### About this task:
In the records below, count every line containing "will". Reply with the number only.

──────── Data records ────────

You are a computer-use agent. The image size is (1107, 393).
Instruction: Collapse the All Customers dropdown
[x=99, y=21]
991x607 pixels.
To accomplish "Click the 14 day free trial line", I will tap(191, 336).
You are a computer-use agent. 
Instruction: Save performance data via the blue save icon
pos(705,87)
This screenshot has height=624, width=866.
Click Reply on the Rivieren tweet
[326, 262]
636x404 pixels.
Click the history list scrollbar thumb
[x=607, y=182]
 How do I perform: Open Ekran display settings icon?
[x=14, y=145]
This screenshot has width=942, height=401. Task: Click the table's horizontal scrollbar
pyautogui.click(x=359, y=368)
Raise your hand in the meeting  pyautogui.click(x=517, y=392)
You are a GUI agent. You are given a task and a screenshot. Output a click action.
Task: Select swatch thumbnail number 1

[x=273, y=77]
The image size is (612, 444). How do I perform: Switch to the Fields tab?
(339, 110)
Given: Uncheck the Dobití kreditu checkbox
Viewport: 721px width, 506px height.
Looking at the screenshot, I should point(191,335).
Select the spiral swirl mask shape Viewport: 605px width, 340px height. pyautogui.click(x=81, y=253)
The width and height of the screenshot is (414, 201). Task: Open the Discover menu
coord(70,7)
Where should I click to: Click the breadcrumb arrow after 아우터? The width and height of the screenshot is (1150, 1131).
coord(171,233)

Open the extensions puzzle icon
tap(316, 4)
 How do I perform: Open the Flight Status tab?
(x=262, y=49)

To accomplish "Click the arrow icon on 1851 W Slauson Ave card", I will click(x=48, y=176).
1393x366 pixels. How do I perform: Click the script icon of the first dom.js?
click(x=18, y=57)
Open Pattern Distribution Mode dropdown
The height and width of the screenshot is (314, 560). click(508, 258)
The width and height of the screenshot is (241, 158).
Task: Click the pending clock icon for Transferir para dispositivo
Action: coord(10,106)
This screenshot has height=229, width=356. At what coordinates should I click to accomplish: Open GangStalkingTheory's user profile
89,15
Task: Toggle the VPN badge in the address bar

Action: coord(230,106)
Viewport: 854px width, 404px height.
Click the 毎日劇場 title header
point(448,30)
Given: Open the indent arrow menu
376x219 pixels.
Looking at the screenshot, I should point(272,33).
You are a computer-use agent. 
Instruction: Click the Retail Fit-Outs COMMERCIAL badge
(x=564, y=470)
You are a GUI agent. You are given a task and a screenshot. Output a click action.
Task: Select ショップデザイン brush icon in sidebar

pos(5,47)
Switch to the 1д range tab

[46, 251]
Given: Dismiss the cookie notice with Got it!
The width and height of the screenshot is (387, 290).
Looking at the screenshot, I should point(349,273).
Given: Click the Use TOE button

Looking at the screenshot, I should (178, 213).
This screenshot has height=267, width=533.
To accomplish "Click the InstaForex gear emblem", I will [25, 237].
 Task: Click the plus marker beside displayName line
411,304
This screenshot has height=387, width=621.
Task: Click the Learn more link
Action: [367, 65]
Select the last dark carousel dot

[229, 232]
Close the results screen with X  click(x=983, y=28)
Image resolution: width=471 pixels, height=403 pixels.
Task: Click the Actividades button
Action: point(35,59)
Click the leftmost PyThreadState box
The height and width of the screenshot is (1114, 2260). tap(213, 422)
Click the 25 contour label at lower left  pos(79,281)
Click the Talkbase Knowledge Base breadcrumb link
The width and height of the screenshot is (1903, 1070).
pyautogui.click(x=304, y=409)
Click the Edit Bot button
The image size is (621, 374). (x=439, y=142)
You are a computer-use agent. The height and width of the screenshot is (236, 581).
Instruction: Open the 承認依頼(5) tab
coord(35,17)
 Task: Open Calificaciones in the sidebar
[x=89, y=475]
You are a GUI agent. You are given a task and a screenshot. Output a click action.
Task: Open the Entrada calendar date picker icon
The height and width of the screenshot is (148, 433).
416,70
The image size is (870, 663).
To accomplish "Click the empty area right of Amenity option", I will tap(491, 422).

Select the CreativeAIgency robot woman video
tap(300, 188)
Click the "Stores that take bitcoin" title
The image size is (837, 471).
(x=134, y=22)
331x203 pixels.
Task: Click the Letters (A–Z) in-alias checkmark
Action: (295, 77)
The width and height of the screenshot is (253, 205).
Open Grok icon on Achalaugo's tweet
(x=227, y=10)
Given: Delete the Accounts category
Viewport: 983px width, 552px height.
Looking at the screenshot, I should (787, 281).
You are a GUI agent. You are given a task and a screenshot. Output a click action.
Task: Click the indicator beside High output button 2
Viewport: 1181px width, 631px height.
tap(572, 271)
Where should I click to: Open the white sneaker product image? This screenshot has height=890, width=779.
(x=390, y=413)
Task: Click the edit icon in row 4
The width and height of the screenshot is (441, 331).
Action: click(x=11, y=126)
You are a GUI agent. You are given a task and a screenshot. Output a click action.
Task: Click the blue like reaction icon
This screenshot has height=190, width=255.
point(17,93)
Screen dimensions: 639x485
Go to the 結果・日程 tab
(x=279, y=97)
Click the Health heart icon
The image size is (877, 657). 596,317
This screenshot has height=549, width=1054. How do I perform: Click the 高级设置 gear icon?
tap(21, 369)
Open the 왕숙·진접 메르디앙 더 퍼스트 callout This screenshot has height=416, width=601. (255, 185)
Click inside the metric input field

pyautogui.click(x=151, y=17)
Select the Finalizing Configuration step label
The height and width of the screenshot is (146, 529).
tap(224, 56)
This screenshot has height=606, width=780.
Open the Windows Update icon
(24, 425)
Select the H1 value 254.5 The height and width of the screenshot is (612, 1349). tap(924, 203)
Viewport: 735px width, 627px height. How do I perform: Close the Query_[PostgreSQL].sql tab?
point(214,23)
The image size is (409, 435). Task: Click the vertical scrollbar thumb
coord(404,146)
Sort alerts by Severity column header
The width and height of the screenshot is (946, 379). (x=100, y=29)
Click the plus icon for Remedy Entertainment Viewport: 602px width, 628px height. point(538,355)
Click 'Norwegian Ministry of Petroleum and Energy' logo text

────────

### Exercise answer:
4